I should have put the motor mount in before I put the fins on, because I could have traced the right end of the body tube to make the centering rings. As you can see in one of the photos, by the time the motor mount went in the back end of the body tube, it was no longer a very good circle. I had to trim the centering rings up before they would slide into the body tube, and they did not make a good seal all around the tube. I patched all the holes with strips of sketch paper covered with glue.

There is no shock cord and no parachute. At ejection, the nose cone separates from the body tube and both pieces come down on streamers. The streamers are pieces of crepe paper that are glued to the inside of the body tube and the nose cone.

(Scratch) Turd Burd

Flight and Recovery:
So far, I have only flown this bird on C6-5s. Flight prep is dead easy. Crepe paper is relatively fire resistant, so I skipped the wadding. Just wad up the streamers, stuff them in the body tube, and you're set. Make sure that the streamer for the nose cone is packed into the body tube of the rocket, otherwise it may just stay up in the nose cone. Not that the nose cone would probably be hurt if it just fell, but toilet paper tubes can be hard to spot on the ground and a good length of brightly colored crepe paper makes recovery a lot easier.

Oh, I had skipped on adding a launch lug because I could fit the launch rod between the tube fins and the body tube. Once the rocket was on the pad, it leaned away from the launch rod at an alarming angle. I had a drinking straw in my range box for emergency launch lug replacements, so I slid it over the launch rod, leaned the rocket up against it, and duct taped it in place.

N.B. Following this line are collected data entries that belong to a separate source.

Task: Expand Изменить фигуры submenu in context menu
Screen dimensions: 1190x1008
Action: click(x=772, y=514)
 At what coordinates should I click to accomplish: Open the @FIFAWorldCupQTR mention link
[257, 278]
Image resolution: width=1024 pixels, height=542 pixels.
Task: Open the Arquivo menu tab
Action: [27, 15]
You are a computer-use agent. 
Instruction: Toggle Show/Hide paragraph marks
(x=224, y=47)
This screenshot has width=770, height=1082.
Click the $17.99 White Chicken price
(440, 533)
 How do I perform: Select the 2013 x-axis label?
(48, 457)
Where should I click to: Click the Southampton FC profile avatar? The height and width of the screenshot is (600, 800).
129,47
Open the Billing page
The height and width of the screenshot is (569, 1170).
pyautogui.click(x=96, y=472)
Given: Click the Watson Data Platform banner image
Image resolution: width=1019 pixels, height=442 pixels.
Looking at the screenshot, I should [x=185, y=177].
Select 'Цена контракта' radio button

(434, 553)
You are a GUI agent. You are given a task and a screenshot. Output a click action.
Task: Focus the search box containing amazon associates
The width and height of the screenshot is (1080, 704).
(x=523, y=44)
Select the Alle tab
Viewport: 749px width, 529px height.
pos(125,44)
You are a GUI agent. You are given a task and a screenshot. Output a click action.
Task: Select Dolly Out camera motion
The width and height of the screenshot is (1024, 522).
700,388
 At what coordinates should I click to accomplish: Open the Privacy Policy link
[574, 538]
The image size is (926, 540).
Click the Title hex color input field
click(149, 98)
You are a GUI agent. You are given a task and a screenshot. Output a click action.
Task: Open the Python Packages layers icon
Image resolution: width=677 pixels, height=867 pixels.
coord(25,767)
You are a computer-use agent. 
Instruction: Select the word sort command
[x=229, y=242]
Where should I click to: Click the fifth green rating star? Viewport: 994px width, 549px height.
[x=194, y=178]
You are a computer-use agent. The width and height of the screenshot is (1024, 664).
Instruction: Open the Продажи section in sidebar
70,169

This rocket is a real crowd pleaser. I've only taken her to one launch, but I had three straight, stable flights on the Cs. The liftoff is satisfyingly slow and noisy, and she only goes up to about 300 feet. There was a steady breeze blowing, but she didn't weathercock at all and the wind didn't carry her very far either. At the end of each flight, she landed within 100 yards of the launcher with no visible wear and tear other than some soot on the crepe paper streamers. When they wear out, I will just glue some more in.

Summary:
PROs:

  • No messing around with fin alignment, sanding, sealing, painting, decals, shock cords, parachutes, or wadding.
  • Assembles in less than 24 hours using ordinary household materials.
  • Costs virtually nothing. I spent 50 cents on this rocket to get the toy pod that I used for a nose cone. If it was springtime, I could have used half of a plastic Easter egg and bought a candy bar instead.
  • An attention getting rocket, both on the flight line and in the air.
  • Good carrier for Poop-a-troopers (little plastic men with parachutes).
  • Probably a good carrier for parasite gliders although I haven't tested that yet.
  • An essentially disposable test vehicle if you want to try potentially rocket-losing activities like CHAD staging.
  • Flies straight even in a stiff breeze.
  • Durable.

CONs:

  • Doesn't fly very high. I'll build the next one for 24mm motors.
  • Ugly as sin. May make you a subject of scorn and derision, both around the house and at the flight line. Bring one of your show horse rockets, too, so people can see that you're a craftsman with a sense of humor and not a backwoods pyromaniac.